Kirk Maldonado Posted July 1, 2002 Posted July 1, 2002 I agree with JPOD. Example 6 of DOL Reg. Section 2550.408b-2(f) says that using your son is a prohibited transaction. Kirk Maldonado
R. Butler Posted July 1, 2002 Author Posted July 1, 2002 What does your son have to do with your brother-in-law?
mbozek Posted July 1, 2002 Posted July 1, 2002 Since the brother in law is not a member of family as defined in IRC 4975(e)(6) or under ERISA 3(15) I dont see how any of the pt provisons can apply because of the family relationship. However, the owner could not receive any consideration from the brother in law for making him the broker of record. ERISA 406(B)(1) is not applicable if the commissions are paid to the brother in law because owneris not benefiting from the transaction. mjb
Kirk Maldonado Posted July 2, 2002 Posted July 2, 2002 Mbozek: I think you would reconsider your answer if you read the DOL reg. Kirk Maldonado
mbozek Posted July 2, 2002 Posted July 2, 2002 Kirk: Example 6 pertains to a person who is a statutory party in interest under the Dol regs. A brother in law is not a statutory party in interest under ERISA 3(15), therefore there is no basis for a PT. I dont know of any authority for the DOL or IRS to assert a PT based solely on the brother in law relationship. By the way have your read Swanson v. IRS, 106 TC 76. IRS paid $50,000 to Swanson for legal fees incurred after IRS unjustifably assessed PT tax on a transaction that was not a statutory PT under IRC 4975. I am interested in the statutory basis to assert a PT under ERISA/ IRS in this fact pattern (other than the recept of compensation by the owner from b- in law). Jpod: What is the interest that a fiduciary has in the b in law that would make this arrangement a PT? mjb
Kirk Maldonado Posted July 2, 2002 Posted July 2, 2002 MBozek: You are reading that example excessively narrowly. Paragraph (e) of that regulation is much more broad, specifically stating: Thus, a fiduciary may not use the authority, control, or responsibility which makes such person a fiduciary to cause a plan to pay an additional fee to such fiduciary (or to a person in which such fiduciary has an interest which may affect the exercise of such fiduciary's best judgment as a fiduciary) to provide a service. I think that a brother-in-law would law within that prohibition. Kirk Maldonado
R. Butler Posted July 2, 2002 Author Posted July 2, 2002 Thank you for your replies. There seems to be an issue as to whether the brother-in-law is a person whom the Owner has an "interest" in. Although I don't agree that this a prohibited transaction, we will still present both views to the client. Kirk, when I read 2550.408(B)(2)(e), the last sentence states that for examples of parties in which a fiduciary has interest see ERISA §§3(14)(E),(F),(G),(H) & (I). When I review ERISA §3(14) I don't see that brother-in-law fits in those definitions.

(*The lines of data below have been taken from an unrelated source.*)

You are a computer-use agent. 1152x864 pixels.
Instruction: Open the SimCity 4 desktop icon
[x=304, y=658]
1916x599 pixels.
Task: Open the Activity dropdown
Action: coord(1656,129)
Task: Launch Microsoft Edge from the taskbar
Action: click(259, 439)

jpod Posted July 2, 2002 Posted July 2, 2002 For those of you still stuck on the fact that the brother-in-law is not a statutory party-in-interest, you can find several DOL opinion letters indicating that the purpose of 406(B)(1) is to deter fiduciaries from exercising their authority with respect to their plans when they have interests which may conflict with the interests of the plans. These opinion letters address a variety of scenarios analogous to hiring your brother-in-law to be the plan's broker. For example, there is at least one opinion letter suggesting that it could be a self-dealing prohibited transaction to purchase stock of a corporation in which you have an interest through your IRA, even though that corporation is not a statutory party-in-interest.
R. Butler Posted July 2, 2002 Author Posted July 2, 2002 The DOL Opinion letters of which I am aware always focus on the direct or indirect benefit to the fiduciary. The DOL Opinion of which I am aware concerning IRA's is 89-03A. Although I don't have a copy of that ruling, I am fairly certain that the DOL actually allowed the purchase. (Please correct if I am wrong.) The Opinion focused on the degree of company ownership of both the indiviual and the IRA. Clearly the greater the degree of ownership, the more likely there would be a direct or indirect benefit, and thus self dealing. I would agree that if the owner was getting some kind of kick back from the brother-in-law, there would be a problem. I don't agree that the owner is necessarily receiving a benefit merely because the brother-in-law is the broker.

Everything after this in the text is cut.